Better Than


"This route is defeating."  
I was talking on my ride this morning.  The route that I do 'regularly' was the subject of the conversation.

As I ride it, it is hard.  At least it is hard for me.  I just get going and then I have to adjust.  I am either riding up a hill or turning down a street.  Sometimes turning down a street and going up a hill.  I have no way to get into a steady pace or rhythm.   At least that's what I said.

And that's partly true.


The bigger truth is that each of those hills makes me want to stop.  It gets so hard to make it up and when I am at the top, I just want to stop.I want to stop because I feel like I should make it up the hill and then just go.  Really go.  Why not?  I am past the thing that was slowing me down.  The road isn't going up any more.  

But I can't just go.  I am spent.  I am unable to make my legs go round and round faster.   It takes me what feels like a long while to finally get moving again, and then I am adjusting to the road again.

"You can't "go"  because you can't "go" ... you just came off a hill."

But other people can.  Other people come off that tiny hill behind me and they can just fly. Fly almost like they hadn't come off a hill at all.

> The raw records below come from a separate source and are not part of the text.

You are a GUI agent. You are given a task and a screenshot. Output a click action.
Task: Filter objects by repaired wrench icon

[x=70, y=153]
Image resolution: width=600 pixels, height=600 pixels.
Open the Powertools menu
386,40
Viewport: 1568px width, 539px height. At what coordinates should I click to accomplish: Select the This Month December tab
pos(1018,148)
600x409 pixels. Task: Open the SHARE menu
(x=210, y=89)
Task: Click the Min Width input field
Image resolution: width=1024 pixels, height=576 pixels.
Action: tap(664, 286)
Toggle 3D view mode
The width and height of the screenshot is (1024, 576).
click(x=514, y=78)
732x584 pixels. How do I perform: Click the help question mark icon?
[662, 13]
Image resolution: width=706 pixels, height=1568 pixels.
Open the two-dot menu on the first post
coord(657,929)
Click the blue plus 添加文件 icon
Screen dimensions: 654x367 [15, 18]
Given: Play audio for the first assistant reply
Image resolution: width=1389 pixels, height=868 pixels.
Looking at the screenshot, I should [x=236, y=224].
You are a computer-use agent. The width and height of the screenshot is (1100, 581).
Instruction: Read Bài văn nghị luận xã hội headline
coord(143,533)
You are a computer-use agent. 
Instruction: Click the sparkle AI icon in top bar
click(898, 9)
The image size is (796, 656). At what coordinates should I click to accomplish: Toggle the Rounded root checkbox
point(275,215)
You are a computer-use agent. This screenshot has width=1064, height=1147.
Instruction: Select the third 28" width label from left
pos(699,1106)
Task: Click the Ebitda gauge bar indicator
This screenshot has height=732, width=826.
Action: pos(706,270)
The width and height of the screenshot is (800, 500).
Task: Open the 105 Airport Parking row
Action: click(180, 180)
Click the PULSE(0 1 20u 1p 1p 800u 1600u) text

Therein lies my problem.  Once again, I am comparing me to what others can do.    Not comparing me to what I have done and what I can do.

I take it a step further.

I hear myself saying "I will never be able to."

When I step back, however; and really think about it, I have already done the things I have said I can't do.

I pushed my bike up the hills.  Nearly every single one.

Now I ride up them.  The whole way.

I make it further than I thought.  I did over 6 miles today and it didn't feel like I had gone that far at all.  I did 10 miles in one ride last week.

I am going faster than I was.


I didn't get to all of those things in my head on my own.  My wife had to point them out to me.  That's the problem with living in my head.  I can't see the bigger picture.   The bigger picture that shows that I am doing better. 

Not better than she is.

Not better than other riders I know.

Better than I was.

My number this week is 242.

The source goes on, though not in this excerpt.